## Task item
Exactly the lines from the top of the records below through the one containing "Privacy policy (15, 139)" must be set down, with no line added or dropped.

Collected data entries

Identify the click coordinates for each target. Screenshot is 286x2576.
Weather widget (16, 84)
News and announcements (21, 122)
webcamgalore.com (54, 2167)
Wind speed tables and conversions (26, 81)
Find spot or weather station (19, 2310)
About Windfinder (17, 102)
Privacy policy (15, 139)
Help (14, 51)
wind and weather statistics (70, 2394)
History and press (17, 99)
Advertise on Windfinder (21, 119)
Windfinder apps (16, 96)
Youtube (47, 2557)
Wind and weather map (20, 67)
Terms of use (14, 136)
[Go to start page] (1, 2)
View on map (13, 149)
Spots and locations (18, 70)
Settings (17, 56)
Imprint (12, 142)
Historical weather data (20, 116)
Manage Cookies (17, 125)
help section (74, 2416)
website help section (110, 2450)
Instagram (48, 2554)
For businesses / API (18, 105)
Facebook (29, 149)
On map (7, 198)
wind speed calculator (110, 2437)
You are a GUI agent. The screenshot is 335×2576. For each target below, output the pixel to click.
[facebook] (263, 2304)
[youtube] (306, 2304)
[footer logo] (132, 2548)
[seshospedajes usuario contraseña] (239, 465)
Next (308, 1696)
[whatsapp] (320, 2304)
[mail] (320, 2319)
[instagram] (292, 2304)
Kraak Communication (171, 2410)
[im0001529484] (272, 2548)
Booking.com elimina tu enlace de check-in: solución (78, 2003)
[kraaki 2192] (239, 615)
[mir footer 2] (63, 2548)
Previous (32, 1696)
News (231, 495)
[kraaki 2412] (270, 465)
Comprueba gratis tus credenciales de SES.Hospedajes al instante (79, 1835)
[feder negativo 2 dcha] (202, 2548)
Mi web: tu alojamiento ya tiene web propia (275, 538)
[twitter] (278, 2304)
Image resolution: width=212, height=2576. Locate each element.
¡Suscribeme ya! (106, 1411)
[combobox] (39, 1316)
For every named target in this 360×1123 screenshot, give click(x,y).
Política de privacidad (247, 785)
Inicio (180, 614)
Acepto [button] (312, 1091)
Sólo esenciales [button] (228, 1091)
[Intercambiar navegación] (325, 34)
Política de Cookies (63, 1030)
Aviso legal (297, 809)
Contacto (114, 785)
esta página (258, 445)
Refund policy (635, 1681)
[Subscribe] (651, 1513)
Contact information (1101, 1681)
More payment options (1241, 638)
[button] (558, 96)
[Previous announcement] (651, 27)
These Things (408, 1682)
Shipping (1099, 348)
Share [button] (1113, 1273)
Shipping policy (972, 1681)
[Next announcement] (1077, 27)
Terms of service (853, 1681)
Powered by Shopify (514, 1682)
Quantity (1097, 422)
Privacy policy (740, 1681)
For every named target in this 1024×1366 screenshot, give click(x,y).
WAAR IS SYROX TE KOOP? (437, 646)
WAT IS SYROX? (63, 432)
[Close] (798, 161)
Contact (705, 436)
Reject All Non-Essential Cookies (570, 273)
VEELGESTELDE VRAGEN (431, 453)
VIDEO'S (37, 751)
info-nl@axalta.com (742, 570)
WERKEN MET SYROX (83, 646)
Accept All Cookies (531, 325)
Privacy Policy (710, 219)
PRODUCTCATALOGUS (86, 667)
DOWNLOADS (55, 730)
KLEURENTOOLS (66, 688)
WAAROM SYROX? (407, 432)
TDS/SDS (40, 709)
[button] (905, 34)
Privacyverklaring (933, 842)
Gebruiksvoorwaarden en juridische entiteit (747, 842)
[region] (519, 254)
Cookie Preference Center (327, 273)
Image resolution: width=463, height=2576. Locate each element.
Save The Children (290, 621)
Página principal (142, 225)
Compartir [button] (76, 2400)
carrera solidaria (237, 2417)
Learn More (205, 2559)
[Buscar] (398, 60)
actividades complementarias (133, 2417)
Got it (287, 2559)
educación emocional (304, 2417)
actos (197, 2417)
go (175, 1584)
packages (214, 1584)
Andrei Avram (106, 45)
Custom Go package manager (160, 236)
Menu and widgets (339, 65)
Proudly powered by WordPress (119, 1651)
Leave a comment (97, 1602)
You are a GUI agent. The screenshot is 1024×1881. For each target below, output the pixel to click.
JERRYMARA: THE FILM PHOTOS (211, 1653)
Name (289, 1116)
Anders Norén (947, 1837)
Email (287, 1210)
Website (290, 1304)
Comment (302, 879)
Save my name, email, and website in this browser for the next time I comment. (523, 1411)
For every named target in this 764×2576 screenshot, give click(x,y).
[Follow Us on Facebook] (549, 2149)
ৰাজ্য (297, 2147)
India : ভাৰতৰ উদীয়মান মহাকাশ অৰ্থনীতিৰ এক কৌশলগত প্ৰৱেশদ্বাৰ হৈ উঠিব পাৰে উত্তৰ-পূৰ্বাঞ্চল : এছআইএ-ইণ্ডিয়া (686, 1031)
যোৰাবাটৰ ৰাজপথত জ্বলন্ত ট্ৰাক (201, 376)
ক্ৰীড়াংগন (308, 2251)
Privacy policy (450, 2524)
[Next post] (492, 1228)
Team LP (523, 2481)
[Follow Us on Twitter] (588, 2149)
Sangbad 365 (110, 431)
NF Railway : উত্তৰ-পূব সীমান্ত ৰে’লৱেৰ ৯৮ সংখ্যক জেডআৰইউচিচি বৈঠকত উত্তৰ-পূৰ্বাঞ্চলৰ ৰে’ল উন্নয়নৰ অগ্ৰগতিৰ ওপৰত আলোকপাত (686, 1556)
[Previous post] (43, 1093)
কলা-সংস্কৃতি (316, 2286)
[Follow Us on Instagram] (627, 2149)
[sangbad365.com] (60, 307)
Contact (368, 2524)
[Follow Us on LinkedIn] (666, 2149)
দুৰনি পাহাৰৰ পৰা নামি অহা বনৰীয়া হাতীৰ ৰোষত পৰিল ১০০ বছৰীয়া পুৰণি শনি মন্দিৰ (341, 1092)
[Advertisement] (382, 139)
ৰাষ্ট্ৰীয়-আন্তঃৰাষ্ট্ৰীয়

## Result below
Identify the click coordinates for each target. Screenshot is 286x2576.
Weather widget (16, 84)
News and announcements (21, 122)
webcamgalore.com (54, 2167)
Wind speed tables and conversions (26, 81)
Find spot or weather station (19, 2310)
About Windfinder (17, 102)
Privacy policy (15, 139)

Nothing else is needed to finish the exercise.